Task statement: Write out exactly every line from the one containing "Where should I click to: Open" through the final line of the material below, both included. Pictures are to be skipped.

Material to process:
- Opening Delimiter -
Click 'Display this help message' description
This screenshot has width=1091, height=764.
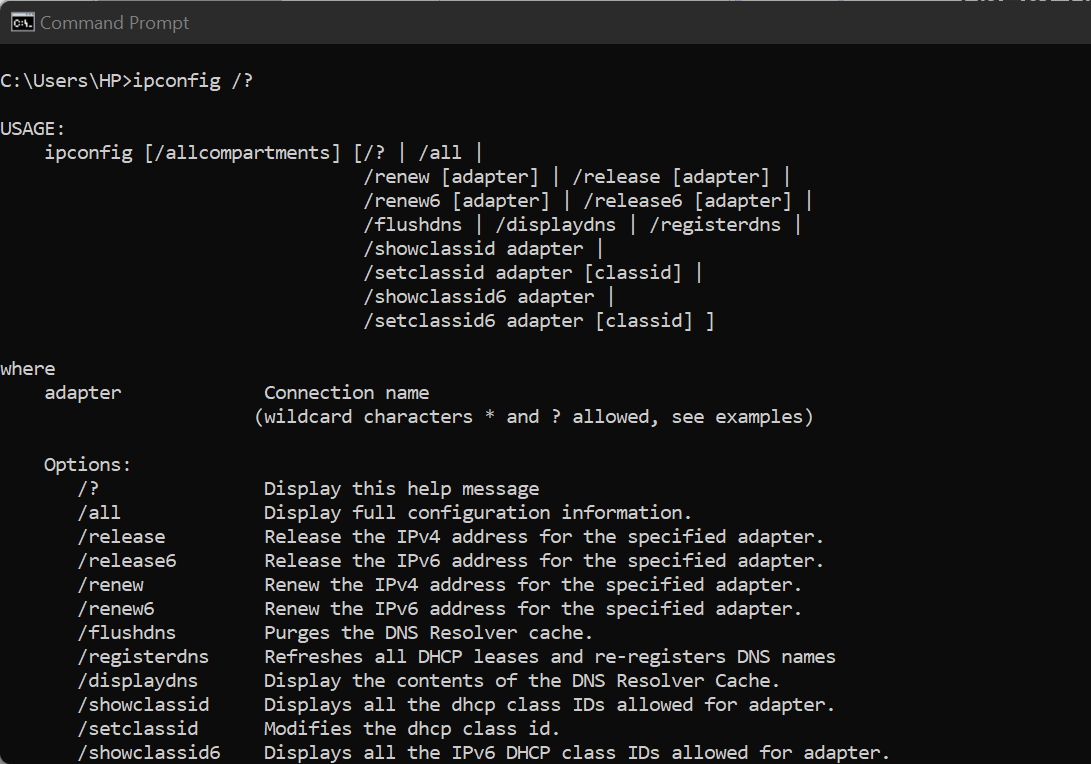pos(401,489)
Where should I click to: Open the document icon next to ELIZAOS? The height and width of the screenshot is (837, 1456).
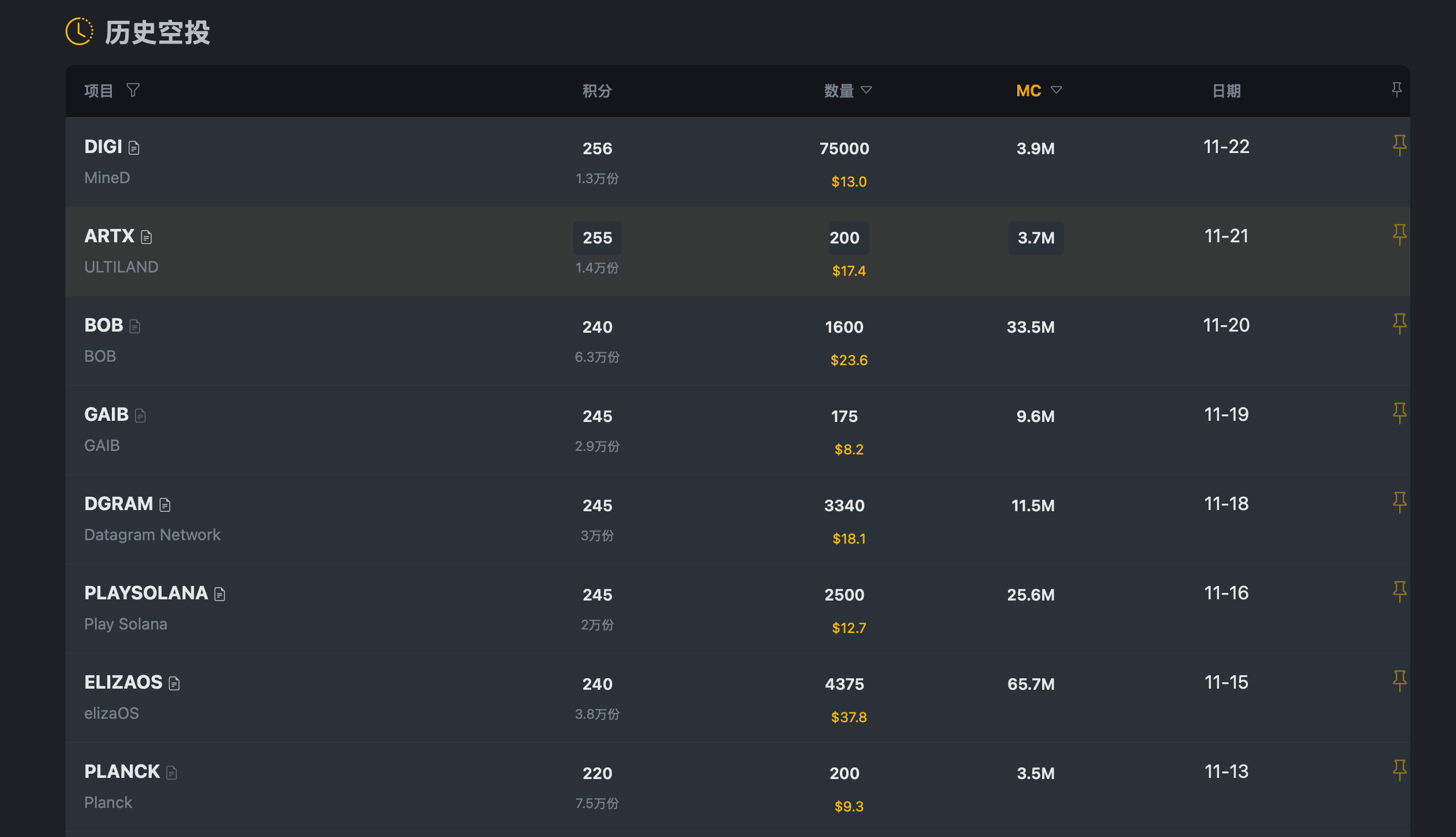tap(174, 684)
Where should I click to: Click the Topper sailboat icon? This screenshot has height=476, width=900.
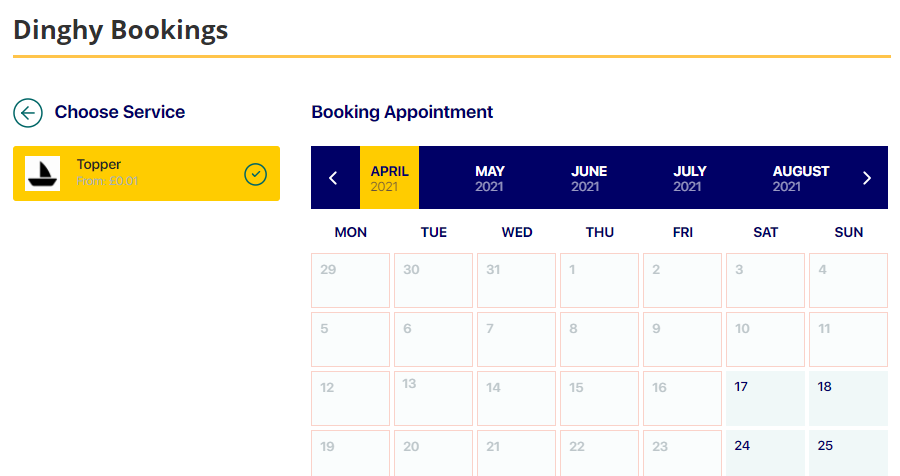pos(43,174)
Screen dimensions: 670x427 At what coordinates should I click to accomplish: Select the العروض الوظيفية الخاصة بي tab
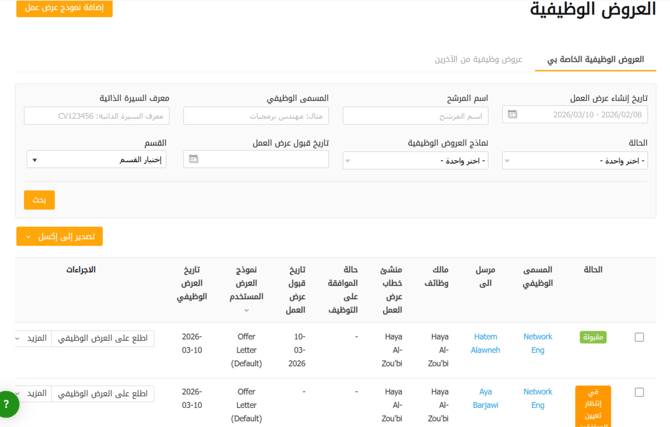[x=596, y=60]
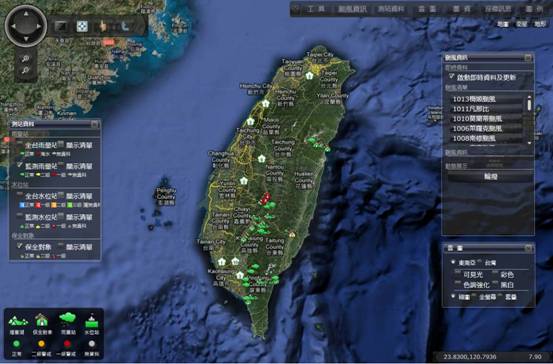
- Closing Delimiter -
Exercise solution:
Where should I click to: Open the document icon next to ELIZAOS? The height and width of the screenshot is (837, 1456).
tap(174, 684)
Where should I click to: Click the Topper sailboat icon? This screenshot has height=476, width=900.
pos(43,174)
Screen dimensions: 670x427 At what coordinates should I click to accomplish: Select the العروض الوظيفية الخاصة بي tab
[x=596, y=60]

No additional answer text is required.